* Directions *
Take the line containing "This screenshot has width=1456, height=819. Task: Click" and all lines after it to the end of the records, and output them exactly.

* Data to process *

:::::

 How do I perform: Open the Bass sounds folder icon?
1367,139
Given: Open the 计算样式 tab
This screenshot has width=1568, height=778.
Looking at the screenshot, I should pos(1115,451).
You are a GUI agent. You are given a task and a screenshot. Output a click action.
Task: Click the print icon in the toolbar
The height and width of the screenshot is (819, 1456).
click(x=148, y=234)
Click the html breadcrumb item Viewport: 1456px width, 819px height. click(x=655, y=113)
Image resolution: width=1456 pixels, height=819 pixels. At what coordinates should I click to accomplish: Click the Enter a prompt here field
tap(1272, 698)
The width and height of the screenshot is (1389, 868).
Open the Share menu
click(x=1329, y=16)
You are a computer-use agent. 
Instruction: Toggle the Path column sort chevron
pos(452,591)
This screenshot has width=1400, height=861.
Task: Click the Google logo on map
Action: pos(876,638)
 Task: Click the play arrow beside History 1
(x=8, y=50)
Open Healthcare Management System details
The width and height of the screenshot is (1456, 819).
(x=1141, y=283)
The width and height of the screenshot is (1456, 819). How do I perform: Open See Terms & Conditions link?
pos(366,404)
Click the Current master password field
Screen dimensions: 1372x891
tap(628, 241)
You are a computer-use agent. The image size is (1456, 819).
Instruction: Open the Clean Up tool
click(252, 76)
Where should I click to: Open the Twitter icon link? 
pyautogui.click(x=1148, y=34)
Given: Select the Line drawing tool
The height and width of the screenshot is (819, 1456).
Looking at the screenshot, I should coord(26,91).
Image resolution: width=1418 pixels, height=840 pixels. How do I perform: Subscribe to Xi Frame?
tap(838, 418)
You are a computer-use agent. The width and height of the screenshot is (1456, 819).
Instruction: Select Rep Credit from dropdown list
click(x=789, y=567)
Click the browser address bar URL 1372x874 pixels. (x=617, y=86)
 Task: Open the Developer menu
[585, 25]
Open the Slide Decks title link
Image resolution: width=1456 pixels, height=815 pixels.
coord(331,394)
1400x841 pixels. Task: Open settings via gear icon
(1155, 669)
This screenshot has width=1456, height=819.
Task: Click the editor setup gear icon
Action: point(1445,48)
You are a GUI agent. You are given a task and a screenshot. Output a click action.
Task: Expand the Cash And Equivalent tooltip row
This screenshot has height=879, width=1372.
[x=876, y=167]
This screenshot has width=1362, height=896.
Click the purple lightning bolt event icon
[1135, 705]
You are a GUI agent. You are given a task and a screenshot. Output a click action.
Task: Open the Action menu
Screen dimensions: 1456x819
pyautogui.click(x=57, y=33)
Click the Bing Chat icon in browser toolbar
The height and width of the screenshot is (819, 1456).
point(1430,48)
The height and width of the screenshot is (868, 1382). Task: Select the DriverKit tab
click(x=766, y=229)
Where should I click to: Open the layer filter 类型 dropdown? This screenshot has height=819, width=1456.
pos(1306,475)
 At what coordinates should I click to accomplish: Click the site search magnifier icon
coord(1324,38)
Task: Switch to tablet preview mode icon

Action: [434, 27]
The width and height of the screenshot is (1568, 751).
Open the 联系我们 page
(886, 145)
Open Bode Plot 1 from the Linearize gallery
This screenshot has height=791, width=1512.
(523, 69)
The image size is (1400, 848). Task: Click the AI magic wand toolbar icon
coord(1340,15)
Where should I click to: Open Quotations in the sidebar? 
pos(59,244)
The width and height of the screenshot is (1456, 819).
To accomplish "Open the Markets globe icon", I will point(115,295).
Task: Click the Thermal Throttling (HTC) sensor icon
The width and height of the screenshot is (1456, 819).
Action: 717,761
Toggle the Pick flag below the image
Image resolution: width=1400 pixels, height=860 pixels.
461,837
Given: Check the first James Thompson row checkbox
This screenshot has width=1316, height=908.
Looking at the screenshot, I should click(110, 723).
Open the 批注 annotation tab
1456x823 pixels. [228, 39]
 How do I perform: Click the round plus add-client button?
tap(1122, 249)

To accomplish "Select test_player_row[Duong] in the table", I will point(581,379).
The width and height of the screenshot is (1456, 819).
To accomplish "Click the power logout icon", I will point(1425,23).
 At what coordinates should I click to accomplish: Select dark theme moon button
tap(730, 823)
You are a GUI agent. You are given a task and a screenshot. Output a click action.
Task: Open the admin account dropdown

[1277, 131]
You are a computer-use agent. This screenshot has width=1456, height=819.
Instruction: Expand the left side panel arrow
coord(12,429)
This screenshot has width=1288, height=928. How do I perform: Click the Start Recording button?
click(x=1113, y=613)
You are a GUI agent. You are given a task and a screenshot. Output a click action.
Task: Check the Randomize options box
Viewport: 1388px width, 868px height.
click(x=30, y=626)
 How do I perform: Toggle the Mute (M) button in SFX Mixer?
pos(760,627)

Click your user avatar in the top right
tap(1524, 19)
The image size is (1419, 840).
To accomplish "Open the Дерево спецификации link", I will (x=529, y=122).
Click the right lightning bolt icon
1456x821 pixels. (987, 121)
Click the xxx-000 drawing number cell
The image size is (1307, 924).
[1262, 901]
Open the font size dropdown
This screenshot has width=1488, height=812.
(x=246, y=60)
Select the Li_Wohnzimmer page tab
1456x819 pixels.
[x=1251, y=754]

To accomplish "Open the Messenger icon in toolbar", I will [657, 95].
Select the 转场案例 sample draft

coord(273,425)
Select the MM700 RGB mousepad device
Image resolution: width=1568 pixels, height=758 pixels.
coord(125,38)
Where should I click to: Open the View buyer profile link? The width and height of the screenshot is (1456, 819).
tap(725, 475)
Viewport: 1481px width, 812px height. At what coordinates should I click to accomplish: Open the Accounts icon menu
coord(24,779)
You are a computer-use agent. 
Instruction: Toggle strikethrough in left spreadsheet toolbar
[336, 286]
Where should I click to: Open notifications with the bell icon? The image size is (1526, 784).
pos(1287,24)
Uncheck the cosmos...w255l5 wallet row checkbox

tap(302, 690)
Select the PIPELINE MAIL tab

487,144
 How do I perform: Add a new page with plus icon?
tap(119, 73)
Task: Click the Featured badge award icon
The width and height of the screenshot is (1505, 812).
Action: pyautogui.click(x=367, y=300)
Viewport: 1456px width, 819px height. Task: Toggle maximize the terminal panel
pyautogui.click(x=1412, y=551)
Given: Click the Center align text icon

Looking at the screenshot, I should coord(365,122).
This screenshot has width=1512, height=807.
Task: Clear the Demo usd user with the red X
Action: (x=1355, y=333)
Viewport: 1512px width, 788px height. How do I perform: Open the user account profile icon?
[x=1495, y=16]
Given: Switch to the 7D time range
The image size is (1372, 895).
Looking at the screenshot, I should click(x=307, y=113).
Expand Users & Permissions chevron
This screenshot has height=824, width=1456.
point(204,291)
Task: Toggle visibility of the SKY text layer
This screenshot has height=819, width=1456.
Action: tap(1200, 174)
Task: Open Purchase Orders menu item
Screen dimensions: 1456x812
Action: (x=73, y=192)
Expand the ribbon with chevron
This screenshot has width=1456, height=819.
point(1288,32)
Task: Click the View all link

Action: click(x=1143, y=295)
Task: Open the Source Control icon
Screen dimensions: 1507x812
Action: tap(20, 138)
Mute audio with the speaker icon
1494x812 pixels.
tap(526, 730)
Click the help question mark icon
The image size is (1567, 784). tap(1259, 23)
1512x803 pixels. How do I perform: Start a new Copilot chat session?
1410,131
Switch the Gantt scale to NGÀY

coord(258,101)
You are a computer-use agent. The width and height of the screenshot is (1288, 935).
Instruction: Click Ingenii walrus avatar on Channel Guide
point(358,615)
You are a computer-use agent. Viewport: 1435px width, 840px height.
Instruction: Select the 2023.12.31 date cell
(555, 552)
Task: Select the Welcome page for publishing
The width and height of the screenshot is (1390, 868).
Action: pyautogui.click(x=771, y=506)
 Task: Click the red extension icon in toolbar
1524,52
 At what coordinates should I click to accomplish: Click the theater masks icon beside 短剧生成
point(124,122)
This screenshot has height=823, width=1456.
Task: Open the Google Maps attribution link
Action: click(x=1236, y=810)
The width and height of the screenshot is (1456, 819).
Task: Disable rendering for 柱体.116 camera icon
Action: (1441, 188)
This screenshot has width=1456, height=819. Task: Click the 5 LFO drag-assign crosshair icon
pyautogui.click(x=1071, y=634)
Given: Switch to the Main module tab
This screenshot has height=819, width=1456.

:::::

* Task response *
This screenshot has width=1456, height=819. Task: Click the 5 LFO drag-assign crosshair icon
pyautogui.click(x=1071, y=634)
Given: Switch to the Main module tab
This screenshot has height=819, width=1456.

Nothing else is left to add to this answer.